The Four Components of Authentic Leadership:
Self-awareness: an understanding of one's strengths and weaknesses and the multi-faceted nature of the self; this includes developing an insight into the self, through exposure to others and being aware of one's impact on others;
Internalised moral perspective: self-regulation that is based on internalised moral values (as opposed to those imposed by the group, organisation or society); this is expressed in ethical decision making and ethical behaviour;
Balanced processing: objective evaluation of information before making a decision, including encouraging others to question or challenge one's values;
Relational transparency: being true to one's values and expressing this to others; this involves the open sharing of information about one's thoughts and feelings.
A quick task: What similarities are there between transformational leadership, ethical leadership and authentic leadership - and what are the differences?

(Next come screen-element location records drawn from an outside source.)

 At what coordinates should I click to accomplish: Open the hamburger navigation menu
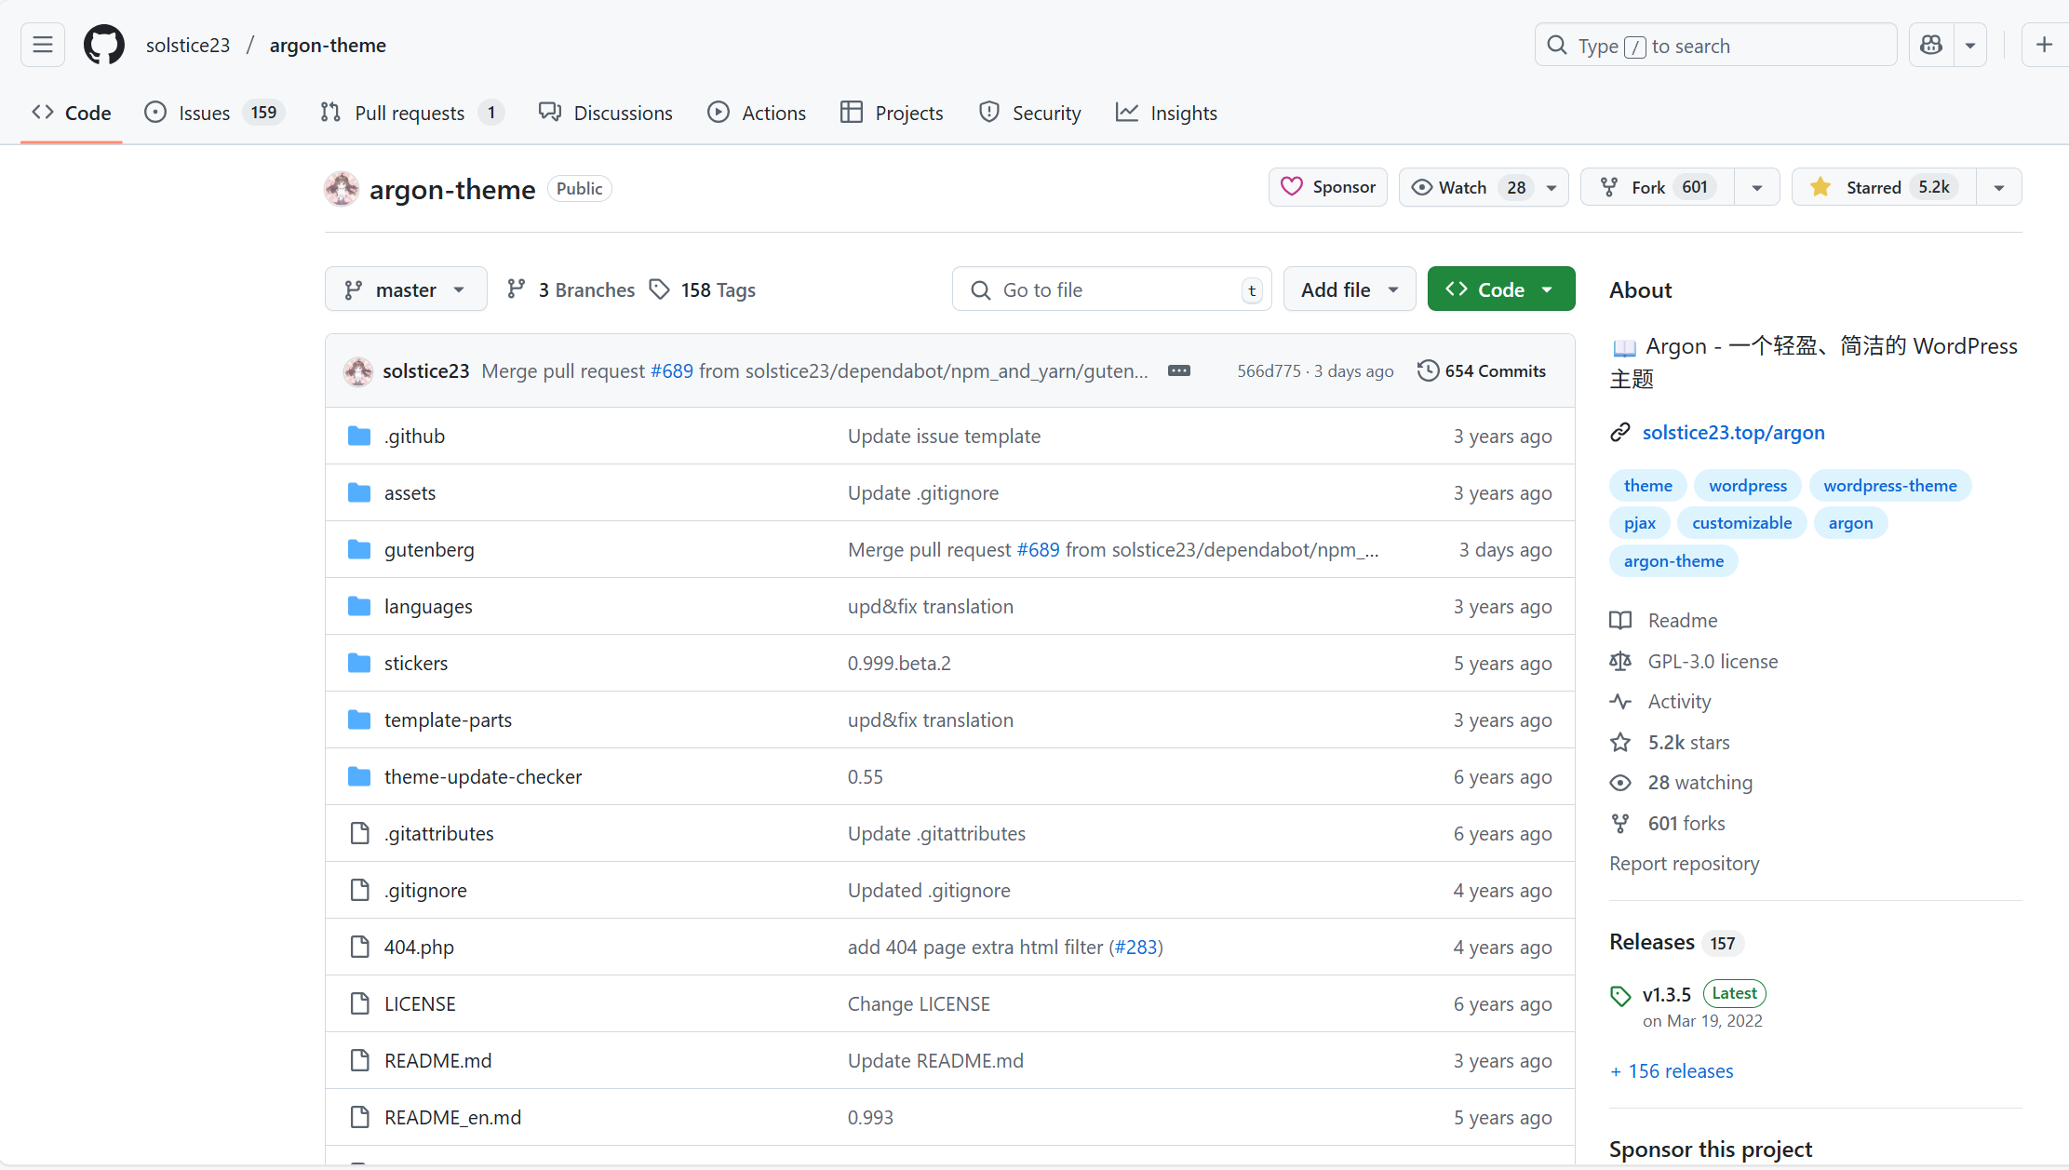pos(43,45)
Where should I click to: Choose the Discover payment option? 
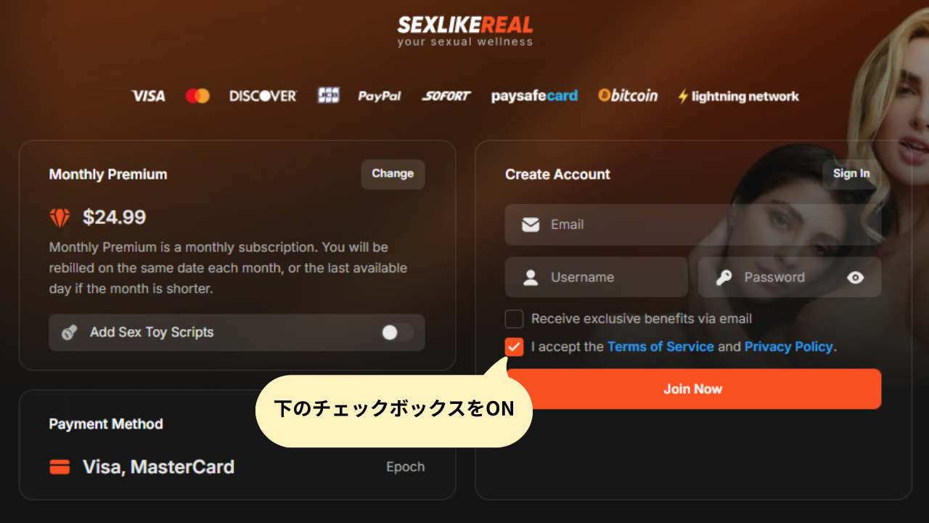262,95
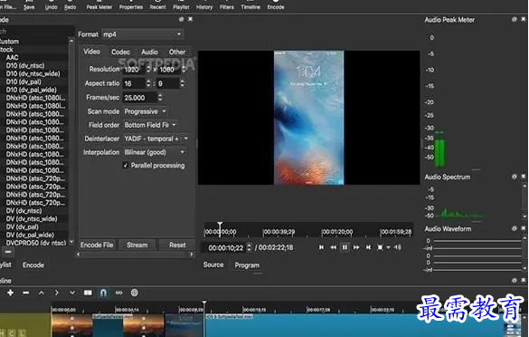Viewport: 529px width, 337px height.
Task: Click the Encode File button
Action: [x=97, y=245]
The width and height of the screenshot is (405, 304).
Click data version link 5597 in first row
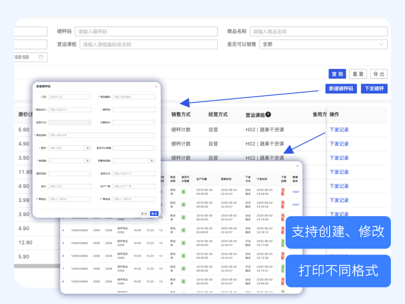point(296,192)
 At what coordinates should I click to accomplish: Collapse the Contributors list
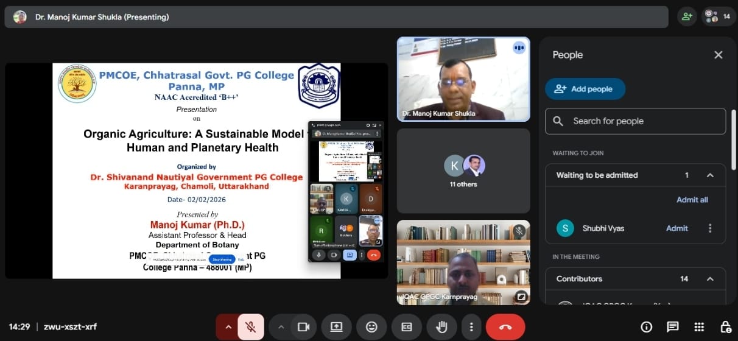(709, 279)

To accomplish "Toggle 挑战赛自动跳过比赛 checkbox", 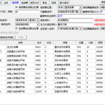I will click(17, 7).
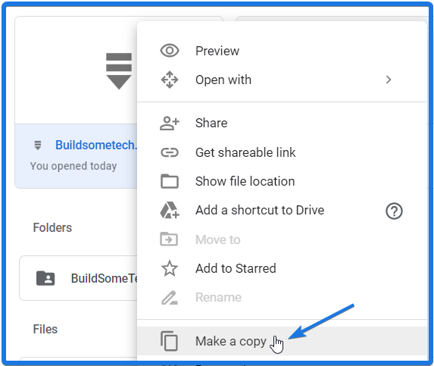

Do you think that there are sufficient differences for these three theories to be describing a distinct form of leadership?
Given that this theory is relatively new, there is limited empirical support. Nevertheless, Walumbwa et al. (2008) showed that authentic leadership is significantly predictive of employee outcomes, including satisfaction, commitment, OCBs and performance. However, there is currently little evidence published to demonstrate the relationship between authentic leadership and objective measures of job performance or organisational functioning.